She said the family sent petitions to the president, the procuracy and the National Assembly but had yet to receive a response.
The United Nations Special Rapporteur on extrajudicial, summary or arbitrary executions condemned Manh’s execution and called on Vietnam to comply with international commitments to ensure the rights of death row inmates and show transparency in the implementation of sentences.
Amnesty International called the execution “abhorrent,” pointing out a serious flaw in the case, the violation of a right to a fair trial and Manh’s claims of torture to extract a confession.
Why maintain the death penalty?
During the third U.N.-initiated Universal Periodic Review, or UPR, in 2019 and the fourth in May this year, dozens of countries recommended that Vietnam abolish the death penalty. However, to date, Vietnam’s National Assembly has announced no plans to update the 2015 penal code, which was amended in 2017, which significantly reduced the number of crimes punishable by death.
The number of death sentences handed down is a state secret, although media regularly report on cases in which defendants are sentenced to death.
According to state media, in a report sent to the National Assembly, the chief prosecutor considered 259 cases for which the death penalty might be imposed, and 338 death sentences. It also issued 258 decisions to deny the right of death row inmates to appeal.
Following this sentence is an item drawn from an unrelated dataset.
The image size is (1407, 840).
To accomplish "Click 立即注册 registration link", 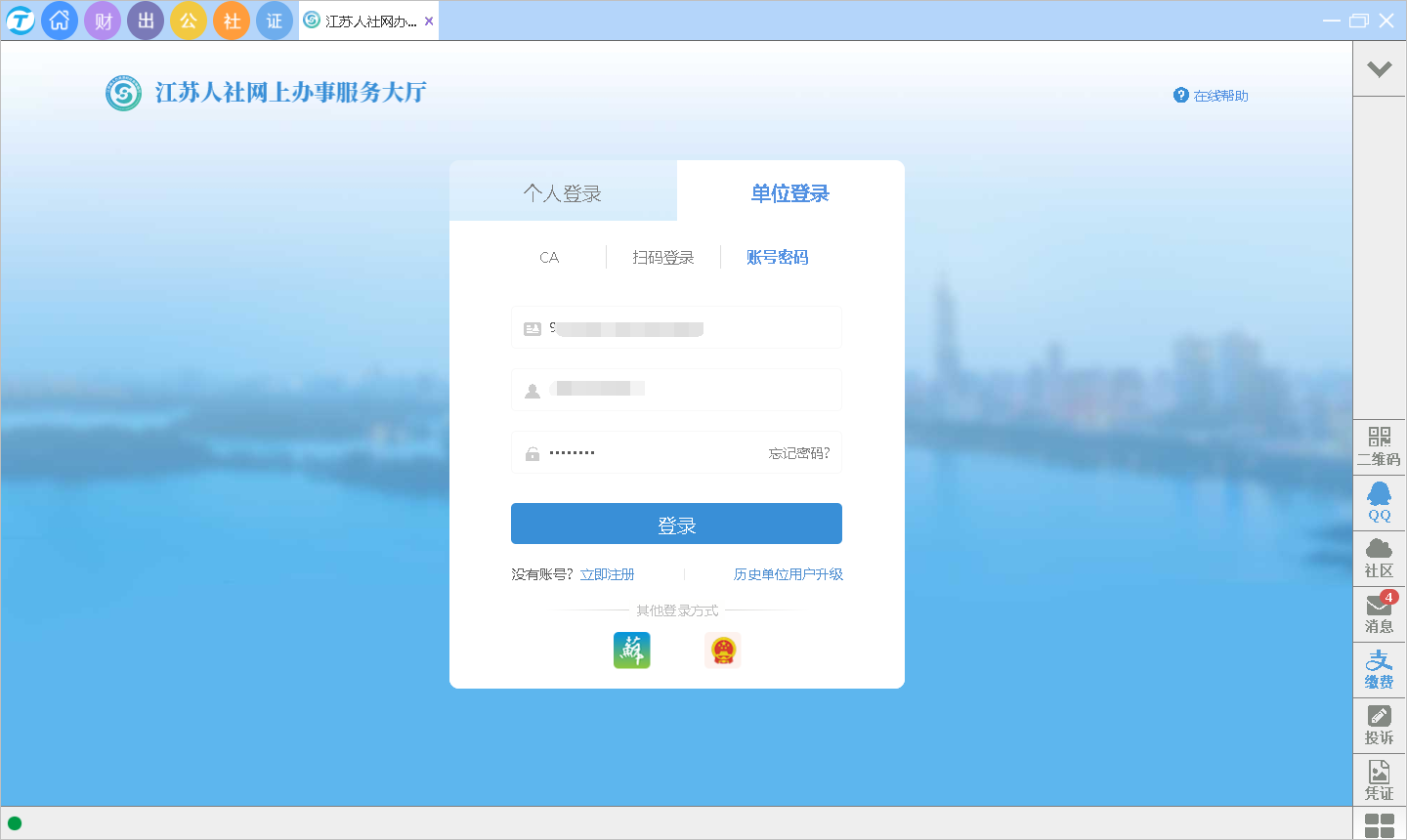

Last April, Truong My Lan, chairwoman of property developer Van Thinh Phat Group, was sentenced to death by a court for embezzlement. Since then, state media reported that at least six more people have been sentenced to death, three for drug trafficking, the others for murder.
“In my opinion, the main reason why the Communist Party of Vietnam continues to carry out the death penalty is to create fear among the people,” activist Nguyen Tien Trung told RFA from Germany, where he fled to escape possible prosecution in Vietnam.
“We all know that the one-party regime can rule the entire Vietnamese people based on fear, which means it must rely on violence.”
Trung said that in Manh’s case, the police, the prosecutor and the court committed serious violations, pushing for a speedy verdict to cover up the violations and show they were not swayed by international pressure.
Human rights lawyer Dang Dinh Manh, who is a refugee in the U.S., said the global trend was to abolish the death penalty and impose a life sentence, which he considered strict enough as a deterrence but also gave authorities the chance to bring about change in a prisoner.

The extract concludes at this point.